MicroChem Kit is a chemistry lab kit that eliminates much of the danger while keeping the price very affordable. It accomplishes this by scaling back the amount of each chemical used in the experiments (they say about 1/100th the amount typically used!), using appropriately scaled-down equipment and plastic wherever practical, and using dilute rather than concentrated chemicals for safety. Chemical reagents are in small "dropping" bottles that function sort of like eye droppers, but a bit more sophisticated and controlled than that. (Students should practice with the distilled water bottle before the chemical bottles to get the feel for how they work.) There's less mixing, spilling, and clean-up but the difficulty is in carefully counting the drops and in holding the bottle at a proper angle so that you get consistent size in the drops.
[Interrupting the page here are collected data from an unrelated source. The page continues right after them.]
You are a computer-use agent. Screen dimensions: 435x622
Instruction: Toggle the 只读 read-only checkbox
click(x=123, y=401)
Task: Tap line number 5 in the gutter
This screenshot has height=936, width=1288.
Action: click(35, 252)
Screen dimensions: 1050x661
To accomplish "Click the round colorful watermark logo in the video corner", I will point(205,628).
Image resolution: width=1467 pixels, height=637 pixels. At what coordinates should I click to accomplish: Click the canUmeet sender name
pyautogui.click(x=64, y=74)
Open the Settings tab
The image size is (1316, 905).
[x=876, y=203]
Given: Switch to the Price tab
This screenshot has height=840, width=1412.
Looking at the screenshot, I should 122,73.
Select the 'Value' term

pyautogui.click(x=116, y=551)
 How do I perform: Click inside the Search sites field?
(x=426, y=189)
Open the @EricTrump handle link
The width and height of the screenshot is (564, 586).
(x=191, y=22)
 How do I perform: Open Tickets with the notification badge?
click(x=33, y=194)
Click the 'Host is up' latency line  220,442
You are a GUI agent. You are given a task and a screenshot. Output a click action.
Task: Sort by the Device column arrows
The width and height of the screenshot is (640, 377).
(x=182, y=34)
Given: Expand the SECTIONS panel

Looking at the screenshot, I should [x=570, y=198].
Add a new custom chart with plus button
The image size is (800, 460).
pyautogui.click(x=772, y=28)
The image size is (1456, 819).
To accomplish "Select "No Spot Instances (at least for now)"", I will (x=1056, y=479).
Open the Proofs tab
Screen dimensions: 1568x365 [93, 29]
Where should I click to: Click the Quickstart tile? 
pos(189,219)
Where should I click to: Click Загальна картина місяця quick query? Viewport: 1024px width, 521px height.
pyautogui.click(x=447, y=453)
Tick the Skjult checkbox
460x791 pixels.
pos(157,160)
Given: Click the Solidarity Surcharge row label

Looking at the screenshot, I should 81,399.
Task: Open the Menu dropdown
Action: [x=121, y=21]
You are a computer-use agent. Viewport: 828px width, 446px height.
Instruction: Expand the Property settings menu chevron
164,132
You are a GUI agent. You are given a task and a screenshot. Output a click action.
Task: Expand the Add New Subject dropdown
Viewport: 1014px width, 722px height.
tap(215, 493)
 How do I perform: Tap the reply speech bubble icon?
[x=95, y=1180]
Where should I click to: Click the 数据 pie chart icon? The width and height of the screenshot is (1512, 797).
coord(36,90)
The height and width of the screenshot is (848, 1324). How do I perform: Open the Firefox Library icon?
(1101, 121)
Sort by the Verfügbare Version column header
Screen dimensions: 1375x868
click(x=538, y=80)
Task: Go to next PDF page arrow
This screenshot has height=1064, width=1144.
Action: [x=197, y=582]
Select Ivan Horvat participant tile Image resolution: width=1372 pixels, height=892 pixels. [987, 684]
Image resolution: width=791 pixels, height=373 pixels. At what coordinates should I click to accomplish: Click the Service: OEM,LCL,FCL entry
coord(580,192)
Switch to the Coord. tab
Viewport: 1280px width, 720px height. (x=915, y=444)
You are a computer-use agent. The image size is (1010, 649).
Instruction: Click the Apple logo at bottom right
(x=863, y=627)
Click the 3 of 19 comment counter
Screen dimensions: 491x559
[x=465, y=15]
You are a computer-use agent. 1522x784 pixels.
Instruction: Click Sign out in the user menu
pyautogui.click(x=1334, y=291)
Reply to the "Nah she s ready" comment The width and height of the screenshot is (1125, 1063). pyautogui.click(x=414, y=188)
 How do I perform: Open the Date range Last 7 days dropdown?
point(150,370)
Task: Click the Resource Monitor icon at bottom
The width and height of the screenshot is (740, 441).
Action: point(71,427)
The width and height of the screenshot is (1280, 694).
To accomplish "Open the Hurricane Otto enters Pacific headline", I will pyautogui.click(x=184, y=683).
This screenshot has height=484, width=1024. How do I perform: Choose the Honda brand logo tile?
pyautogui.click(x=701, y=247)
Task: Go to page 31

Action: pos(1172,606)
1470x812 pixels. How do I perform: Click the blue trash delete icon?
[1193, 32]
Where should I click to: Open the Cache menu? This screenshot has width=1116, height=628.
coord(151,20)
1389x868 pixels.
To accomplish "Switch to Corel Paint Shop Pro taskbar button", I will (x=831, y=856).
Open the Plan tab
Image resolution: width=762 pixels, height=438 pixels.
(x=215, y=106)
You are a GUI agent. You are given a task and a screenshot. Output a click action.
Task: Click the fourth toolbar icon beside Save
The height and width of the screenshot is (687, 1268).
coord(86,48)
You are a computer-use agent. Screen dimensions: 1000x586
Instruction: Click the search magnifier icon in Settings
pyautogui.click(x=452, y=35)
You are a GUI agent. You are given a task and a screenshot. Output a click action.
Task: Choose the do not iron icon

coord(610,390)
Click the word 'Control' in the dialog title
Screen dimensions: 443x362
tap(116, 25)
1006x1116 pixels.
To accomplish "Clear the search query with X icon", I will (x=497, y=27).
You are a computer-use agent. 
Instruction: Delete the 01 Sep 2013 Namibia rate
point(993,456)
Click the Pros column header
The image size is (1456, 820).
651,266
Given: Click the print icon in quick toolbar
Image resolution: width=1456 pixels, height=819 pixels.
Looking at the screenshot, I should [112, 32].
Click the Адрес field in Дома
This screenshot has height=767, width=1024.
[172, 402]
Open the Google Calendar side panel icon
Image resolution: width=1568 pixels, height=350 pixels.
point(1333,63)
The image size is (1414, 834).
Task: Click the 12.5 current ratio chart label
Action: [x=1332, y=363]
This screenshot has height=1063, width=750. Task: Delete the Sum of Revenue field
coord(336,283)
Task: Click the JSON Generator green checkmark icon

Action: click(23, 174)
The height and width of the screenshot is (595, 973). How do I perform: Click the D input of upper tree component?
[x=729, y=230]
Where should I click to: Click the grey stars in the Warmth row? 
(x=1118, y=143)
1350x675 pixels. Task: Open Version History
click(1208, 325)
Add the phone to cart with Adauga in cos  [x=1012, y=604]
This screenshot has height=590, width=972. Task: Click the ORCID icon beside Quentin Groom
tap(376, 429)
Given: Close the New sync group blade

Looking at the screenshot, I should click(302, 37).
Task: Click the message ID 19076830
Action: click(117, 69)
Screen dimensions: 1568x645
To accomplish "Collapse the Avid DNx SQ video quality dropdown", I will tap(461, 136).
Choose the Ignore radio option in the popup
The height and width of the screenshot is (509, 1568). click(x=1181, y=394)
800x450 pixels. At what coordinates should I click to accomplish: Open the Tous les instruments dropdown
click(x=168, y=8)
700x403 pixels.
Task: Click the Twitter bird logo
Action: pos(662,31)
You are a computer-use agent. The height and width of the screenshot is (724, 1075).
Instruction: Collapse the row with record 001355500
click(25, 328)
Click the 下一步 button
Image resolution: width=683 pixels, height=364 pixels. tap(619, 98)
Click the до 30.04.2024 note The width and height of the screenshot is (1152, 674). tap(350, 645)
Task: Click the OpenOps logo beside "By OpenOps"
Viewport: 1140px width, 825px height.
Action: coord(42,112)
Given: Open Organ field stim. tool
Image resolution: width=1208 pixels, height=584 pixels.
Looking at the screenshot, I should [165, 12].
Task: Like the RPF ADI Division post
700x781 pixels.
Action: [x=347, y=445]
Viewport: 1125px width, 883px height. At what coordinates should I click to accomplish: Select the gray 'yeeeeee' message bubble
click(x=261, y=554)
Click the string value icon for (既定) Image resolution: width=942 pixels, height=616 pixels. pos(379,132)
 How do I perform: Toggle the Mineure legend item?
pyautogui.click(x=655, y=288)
When working on such a small scale, a single drop can make a huge difference in results.
A kit contains "sufficient materials to perform every experiment five times" according to their literature. I expect that some experiments will need repetition because the small amounts of chemicals used might make results more difficult to pinpoint without more than one trial. You will need to gather some household items such as distilled water, food coloring, graph paper, and narrow-nose pliers.
MicroChem Kits has also created charts showing which of their experiments correlate with which lessons in chemistry courses from Apologia, BJU Press, School of Tomorrow, Alpha Omega, and A Beka Chemistry as well as Glencoe Science, Chemistry: Matter and Change. You can easily correlate the experiments with any other basic chemistry text.
The kit comes with a 200-page instruction manual for 31 experiments. For each experiment, the manual explains the goals, materials/equipment needed, background information, and step-by-step procedure. Then it includes charts and questions for recording and analyzing results. The student should be drawing primary instruction from a basic text rather than from the lab manual, so explanations are not lengthy. Experiments also assume the student's knowledge of algebra which is required for equations and graphing. Correct results and answers to questions are provided at the back of the book; these pages can easily be removed by the teacher.
The author has given permission to photocopy the student "result" pages from the manual so that a teacher/parent might work with more than one student at a time. Each student should really have his or her own kit to perform experiments independently, although two students working closely together might share a kit. If you should need an extra lab manual, the cost is $24.95.